──────── Document extract

Sing, but keep going

Yesterday’s reading from the Office, the last of the liturgical year, is also one of the best, St. Augustine at his most eloquent. Like this time of year in the liturgy itself, it’s as much about beginning as it is about ending. It captures that joyful hope that so characterizes the Advent season and which I think is much in need these days — that flicker of unfailing light to guide us through the winter darkness.

Santa Croce in Gerusalemme, Rome

There’s nothing saccharine in Augustine — Rome was crumbling as he wrote, and his honesty about his own failings and man’s sinfulness is unflinching — but that’s what makes his alleluia really count. Despite his own weakness and wrongheadedness, he knew God’s pursuit was unfailing. And he knew — something I feel acutely today given the state of the Church and the world — that there is still so much work before us…

“Let us sing alleluia here on earth, while we still live in anxiety, so that we may sing it one day in heaven in full security… Even here amidst trials and temptations let us, let all men, sing alleluia. God is faithful, says holy Scripture, and he will not allow you to be tried beyond your strength. So let us sing alleluia, even here on earth. Man is still a debtor, but God is faithful…

“O the happiness of the heavenly alleluia, sung in security, in fear of no adversity! We shall have no enemies in heaven, we shall never lose a friend. God’s praises are sung both there and here, but here they are sung in anxiety, there, in security; here they are sung by those destined to die, there, by those destined to live forever; here they are sung in hope, there, in hope’s fulfillment; here they are sung by wayfarers, there, by those living in their own country.

────────────────

Things to do =
1. Quote the reflection on Augustine word for word, starting with "Yesterday’s reading from" and going on through "the winter darkness.".
2. Reproduce only the entries starting with the line with "This screenshot has width=1000, height=481." and going on through the line with "coord(44,105)", with the requests included. Offset every coordinate in the answers by adding 50 to it.
The reflection on Augustine and the entries are separate pieces of material with no connection between them.

──────── Data extract

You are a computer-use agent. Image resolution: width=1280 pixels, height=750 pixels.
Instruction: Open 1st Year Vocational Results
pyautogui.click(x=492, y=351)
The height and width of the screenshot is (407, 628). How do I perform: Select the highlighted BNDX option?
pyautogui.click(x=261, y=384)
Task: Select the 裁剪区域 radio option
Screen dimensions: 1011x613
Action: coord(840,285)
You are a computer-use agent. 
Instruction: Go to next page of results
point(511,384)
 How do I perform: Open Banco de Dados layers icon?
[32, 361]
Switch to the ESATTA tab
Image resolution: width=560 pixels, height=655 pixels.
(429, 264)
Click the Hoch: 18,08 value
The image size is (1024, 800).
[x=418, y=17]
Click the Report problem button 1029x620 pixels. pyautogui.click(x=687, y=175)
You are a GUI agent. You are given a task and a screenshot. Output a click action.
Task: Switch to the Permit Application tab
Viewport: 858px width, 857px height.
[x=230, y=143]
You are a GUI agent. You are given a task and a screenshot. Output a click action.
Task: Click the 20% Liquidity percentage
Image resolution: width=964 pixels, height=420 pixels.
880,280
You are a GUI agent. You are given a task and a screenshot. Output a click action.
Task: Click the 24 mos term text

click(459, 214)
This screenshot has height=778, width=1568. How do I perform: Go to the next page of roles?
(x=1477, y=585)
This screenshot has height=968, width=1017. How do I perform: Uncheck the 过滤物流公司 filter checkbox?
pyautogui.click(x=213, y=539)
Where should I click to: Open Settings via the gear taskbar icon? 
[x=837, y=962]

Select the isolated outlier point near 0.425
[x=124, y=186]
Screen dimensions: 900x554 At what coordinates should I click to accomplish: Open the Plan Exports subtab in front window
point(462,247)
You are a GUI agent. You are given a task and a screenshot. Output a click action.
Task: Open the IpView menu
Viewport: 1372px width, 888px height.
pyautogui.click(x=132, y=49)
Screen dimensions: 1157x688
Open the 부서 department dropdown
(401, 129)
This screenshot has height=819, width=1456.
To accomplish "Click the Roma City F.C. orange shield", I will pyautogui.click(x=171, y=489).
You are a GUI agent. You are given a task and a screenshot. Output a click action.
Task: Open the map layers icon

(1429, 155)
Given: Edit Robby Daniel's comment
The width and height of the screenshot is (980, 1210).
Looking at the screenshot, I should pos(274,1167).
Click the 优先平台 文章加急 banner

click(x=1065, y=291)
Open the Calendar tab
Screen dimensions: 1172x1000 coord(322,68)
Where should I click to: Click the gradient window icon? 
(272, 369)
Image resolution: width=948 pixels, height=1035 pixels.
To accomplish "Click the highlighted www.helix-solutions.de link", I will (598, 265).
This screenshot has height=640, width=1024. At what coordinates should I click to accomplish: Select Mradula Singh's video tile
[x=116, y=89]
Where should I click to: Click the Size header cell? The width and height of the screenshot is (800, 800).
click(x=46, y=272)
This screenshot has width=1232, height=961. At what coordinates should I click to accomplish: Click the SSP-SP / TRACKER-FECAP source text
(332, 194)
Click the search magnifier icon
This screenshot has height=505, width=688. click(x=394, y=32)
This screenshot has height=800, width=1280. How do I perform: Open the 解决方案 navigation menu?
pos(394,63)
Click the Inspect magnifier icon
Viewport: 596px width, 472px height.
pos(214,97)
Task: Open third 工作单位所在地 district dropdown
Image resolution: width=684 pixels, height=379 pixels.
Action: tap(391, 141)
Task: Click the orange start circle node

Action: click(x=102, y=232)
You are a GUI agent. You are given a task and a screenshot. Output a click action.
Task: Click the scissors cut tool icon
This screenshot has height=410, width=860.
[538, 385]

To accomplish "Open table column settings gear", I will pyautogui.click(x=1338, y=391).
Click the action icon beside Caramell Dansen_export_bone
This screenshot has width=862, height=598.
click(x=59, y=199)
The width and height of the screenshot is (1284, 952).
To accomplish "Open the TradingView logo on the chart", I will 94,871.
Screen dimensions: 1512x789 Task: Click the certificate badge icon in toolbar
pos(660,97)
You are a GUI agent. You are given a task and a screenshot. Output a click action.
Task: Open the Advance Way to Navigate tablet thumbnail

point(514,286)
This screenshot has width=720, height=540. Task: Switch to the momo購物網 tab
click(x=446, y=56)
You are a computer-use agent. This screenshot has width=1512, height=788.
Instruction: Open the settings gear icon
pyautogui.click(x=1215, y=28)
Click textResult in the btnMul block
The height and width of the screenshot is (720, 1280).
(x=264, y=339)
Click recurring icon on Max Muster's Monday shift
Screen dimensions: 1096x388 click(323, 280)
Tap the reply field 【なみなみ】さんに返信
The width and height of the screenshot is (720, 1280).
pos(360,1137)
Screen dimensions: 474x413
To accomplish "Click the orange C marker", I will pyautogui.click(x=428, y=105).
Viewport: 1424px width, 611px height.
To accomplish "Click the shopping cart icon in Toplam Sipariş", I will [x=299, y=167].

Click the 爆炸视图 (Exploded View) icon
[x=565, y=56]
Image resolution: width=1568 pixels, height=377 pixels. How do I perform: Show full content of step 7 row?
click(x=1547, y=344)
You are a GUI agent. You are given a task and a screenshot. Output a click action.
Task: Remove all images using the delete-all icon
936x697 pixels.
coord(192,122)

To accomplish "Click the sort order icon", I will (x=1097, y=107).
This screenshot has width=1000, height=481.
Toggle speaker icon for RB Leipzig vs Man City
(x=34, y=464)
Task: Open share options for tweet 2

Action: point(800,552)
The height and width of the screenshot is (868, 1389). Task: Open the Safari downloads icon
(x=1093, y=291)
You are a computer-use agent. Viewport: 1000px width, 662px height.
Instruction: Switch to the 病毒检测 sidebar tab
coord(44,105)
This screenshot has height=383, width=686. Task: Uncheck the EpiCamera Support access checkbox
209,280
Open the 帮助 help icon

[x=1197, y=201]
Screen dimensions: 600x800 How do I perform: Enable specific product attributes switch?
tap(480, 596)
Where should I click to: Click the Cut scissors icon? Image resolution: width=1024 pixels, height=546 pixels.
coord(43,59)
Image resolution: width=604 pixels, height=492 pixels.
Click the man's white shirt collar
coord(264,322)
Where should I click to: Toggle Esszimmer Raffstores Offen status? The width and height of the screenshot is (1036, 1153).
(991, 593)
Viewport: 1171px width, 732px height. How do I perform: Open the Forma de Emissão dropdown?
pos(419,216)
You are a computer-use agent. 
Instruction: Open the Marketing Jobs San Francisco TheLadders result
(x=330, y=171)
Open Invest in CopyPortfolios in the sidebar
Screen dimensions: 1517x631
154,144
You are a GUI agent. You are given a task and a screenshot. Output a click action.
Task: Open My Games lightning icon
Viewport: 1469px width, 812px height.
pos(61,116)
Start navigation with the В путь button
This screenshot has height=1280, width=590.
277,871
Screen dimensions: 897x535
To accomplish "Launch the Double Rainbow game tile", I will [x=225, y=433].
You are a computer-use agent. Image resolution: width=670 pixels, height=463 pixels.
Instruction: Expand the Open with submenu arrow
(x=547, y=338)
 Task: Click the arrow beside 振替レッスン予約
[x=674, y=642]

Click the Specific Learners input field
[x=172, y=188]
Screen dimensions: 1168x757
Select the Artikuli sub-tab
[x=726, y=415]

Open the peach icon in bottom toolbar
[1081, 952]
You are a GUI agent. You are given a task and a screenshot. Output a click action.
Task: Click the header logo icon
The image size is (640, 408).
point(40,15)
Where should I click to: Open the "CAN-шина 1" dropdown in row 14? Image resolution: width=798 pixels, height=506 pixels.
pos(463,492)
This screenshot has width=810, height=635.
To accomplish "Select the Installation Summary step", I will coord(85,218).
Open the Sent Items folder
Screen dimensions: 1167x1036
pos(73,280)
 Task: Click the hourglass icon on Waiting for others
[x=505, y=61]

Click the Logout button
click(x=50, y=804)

────────────────

Task results =
1.
Yesterday’s reading from the Office, the last of the liturgical year, is also one of the best, St. Augustine at his most eloquent. Like this time of year in the liturgy itself, it’s as much about beginning as it is about ending. It captures that joyful hope that so characterizes the Advent season and which I think is much in need these days — that flicker of unfailing light to guide us through the winter darkness.

2.
This screenshot has width=1000, height=481.
Toggle speaker icon for RB Leipzig vs Man City
(x=84, y=514)
Task: Open share options for tweet 2

Action: point(850,602)
The height and width of the screenshot is (868, 1389). Task: Open the Safari downloads icon
(x=1143, y=341)
You are a computer-use agent. Viewport: 1000px width, 662px height.
Instruction: Switch to the 病毒检测 sidebar tab
coord(94,155)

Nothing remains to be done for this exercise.